== Exercises to complete ==
a) In the text on Barbadian religion and medicine, what is the 600-bed acute-care facility where the medical school of the University of the West Indies is located?
b) Carry the text on Barbadian religion and medicine forward from its final sentence.

== Document section ==
Segment Open

Barbadians - Religion and Expressive Culture



Religious Beliefs. More than 80 percent of the population claims adherence to one or another Christian denomination or sect. More than half of these belong to the Church of England and attend appropriate parish churches; Methodists, Roman Catholics, and Seventh Day Adventists constitute most of the remainder. A small East Indian community includes some Hindus, and a small number of people of diverse backgrounds practice Islam. A growing, albeit still small, number of people embrace Rastafarianism. A small Jewish community with Sephardic roots attends services in a synagogue originally built in AD. 1640.

Medicine. Barbadians use two bodies of knowledge to prevent and treat illness. They rely heavily on a biomedical system organized on a Western model. The health-care system consists of physicians and other staff who practice in public, government-run hospitals, clinics, halfway houses, and long-term care facilities of various kinds, and physicians and other health-care workers who practice in a private system of hospitals, clinics, nursing homes, and private offices. Individual health-care providers frequently participate in both formal systems.

Barbadians also rely heavily on an indigenous ethnomedical system that makes use of "bush" teas and "home remedies." Around 70 percent of the population uses home remedies at rates that vary from daily to once or twice a year. Most of those who use this indigenous medicine regard it as an alternative to biomedical care; the remainder use indigenous medicine to supplement care available through the biomedical system.

When Barbadian economic development began in the 1950s, the island's health-care needs arose from high rates of acute infectious disease. Accordingly, the government of Barbados built an outstanding health-care delivery system directed at these problems. The medical school at the University of the West Indies is located at a 600-bed facility for acute care, Queen Elizabeth Hospital. Separate geriatric and psychiatric hospitals provide specialized care for the elderly and mentally ill. Smaller facilities are available for younger mentally and physically handicapped patients. Public clinics, located in nearly every parish, and private clinics, concentrated in the heavily populated parishes of Saint Michael and Christ Church, serve primary healthcare needs. The accomplishments of this system included a reduction in infant-mortality rates from more than 150 per 1,000 in the early 1950s to around 15 per 1,000 in the early 1990s, and control over other infectious diseases, rivaling the developed regions of Europe, North America, and Asia.

Segment Closed

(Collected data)

Segment Open

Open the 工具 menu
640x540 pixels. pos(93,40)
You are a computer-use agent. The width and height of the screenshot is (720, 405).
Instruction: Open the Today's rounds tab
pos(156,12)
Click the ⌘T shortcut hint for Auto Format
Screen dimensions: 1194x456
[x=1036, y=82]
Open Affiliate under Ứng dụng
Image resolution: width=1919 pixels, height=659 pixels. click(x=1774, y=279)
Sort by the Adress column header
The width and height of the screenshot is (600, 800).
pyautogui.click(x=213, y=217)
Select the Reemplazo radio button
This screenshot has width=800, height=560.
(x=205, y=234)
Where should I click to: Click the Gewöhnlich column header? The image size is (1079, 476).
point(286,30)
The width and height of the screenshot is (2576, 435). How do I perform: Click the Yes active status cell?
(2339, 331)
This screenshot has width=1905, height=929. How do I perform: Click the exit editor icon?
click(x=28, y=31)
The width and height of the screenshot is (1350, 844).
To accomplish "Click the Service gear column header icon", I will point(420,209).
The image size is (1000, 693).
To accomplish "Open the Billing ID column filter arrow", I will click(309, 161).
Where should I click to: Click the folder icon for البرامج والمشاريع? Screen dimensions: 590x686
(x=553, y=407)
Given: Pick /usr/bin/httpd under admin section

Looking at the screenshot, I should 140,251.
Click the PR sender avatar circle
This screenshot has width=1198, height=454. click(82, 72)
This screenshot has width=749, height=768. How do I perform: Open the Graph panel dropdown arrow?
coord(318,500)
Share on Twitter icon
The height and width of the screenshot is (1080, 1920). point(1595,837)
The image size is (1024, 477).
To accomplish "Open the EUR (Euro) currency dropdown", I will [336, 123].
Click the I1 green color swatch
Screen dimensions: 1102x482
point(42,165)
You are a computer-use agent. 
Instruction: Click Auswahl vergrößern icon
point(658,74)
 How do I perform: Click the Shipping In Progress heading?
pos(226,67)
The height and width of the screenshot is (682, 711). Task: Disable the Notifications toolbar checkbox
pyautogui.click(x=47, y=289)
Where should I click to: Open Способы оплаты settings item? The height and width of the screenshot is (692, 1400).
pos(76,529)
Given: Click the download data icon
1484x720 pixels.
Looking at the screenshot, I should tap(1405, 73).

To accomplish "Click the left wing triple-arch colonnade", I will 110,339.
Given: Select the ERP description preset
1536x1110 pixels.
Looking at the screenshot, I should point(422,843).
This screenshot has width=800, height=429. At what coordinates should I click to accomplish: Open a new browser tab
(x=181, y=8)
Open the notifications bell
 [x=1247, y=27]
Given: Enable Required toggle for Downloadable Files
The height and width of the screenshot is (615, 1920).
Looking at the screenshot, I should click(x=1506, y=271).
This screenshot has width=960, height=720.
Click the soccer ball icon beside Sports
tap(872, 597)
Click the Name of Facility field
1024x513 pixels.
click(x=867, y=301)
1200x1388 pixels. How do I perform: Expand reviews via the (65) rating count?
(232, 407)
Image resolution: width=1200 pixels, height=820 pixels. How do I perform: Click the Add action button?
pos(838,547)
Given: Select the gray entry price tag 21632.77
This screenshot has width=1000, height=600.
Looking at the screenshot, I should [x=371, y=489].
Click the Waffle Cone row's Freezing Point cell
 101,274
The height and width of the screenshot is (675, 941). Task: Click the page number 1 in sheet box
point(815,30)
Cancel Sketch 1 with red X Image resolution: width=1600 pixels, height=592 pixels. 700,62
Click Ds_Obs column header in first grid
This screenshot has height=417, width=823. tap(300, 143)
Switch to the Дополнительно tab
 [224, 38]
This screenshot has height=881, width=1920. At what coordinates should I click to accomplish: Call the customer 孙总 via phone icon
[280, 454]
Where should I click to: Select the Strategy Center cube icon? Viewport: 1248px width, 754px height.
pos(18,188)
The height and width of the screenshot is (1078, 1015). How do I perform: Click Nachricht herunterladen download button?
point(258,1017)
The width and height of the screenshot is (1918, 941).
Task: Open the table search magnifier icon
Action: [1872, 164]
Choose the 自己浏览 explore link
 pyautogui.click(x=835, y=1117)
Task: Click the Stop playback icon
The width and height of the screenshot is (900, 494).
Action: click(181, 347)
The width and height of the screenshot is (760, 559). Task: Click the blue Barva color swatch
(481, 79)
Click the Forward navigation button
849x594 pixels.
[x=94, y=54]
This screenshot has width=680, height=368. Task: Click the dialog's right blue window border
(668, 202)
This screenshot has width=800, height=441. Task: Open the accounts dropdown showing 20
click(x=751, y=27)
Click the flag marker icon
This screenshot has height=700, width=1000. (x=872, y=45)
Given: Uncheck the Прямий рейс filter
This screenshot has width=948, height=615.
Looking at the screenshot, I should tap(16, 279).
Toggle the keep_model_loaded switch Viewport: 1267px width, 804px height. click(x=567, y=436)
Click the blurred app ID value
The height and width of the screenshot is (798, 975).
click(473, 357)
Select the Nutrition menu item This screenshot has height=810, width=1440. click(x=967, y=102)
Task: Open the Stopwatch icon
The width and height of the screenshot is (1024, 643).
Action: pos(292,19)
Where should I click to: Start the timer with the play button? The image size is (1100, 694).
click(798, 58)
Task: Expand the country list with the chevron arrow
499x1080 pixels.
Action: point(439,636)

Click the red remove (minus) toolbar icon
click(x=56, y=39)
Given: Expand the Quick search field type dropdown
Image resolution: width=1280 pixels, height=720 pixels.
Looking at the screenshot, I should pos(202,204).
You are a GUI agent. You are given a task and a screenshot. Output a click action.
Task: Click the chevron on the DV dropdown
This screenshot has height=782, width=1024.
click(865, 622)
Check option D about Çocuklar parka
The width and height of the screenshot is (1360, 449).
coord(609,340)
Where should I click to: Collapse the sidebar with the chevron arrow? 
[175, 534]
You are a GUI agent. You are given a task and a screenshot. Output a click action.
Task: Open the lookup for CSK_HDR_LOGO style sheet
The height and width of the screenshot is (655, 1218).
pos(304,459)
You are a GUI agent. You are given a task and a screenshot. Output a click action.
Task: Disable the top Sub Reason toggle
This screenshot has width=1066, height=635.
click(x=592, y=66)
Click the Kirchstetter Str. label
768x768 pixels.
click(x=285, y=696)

Segment Closed

== Answers for the exercise ==
a) Queen Elizabeth Hospital.

b)
Today, however, large numbers of Barbadians suffer from arthritis, hypertension, adult-onset diabetes and its complications, cancer, and heart disease. Often, these diseases remain untreated even after diagnosis. Disabilities grow more common and more serious with aging; the vast majority of disabilities can be traced to arthritis and to diabetes and its complications. Significant proportions of disabled Barbadians experience unmet needs for physical aids that bear on the most fundamental human needs—seeing, eating, and walking.

Barbadians tend to equate mental illness with being "crazy" and, therefore, deny they experience emotional disorders even in the presence of significant symptoms. Almost no one who displays symptoms of depression and anxiety seeks treatment. By creating intense emotional pain, family violence in particular leads to high-risk sexual behavior and the spread of sexually transmitted diseases like HIV/AIDS. Although the incidence of family violence has declined, much interpersonal violence still is within families. Still more violence comes from outside the family. The island suffers from an increasing use of crack cocaine and its accompanying patterns of violence.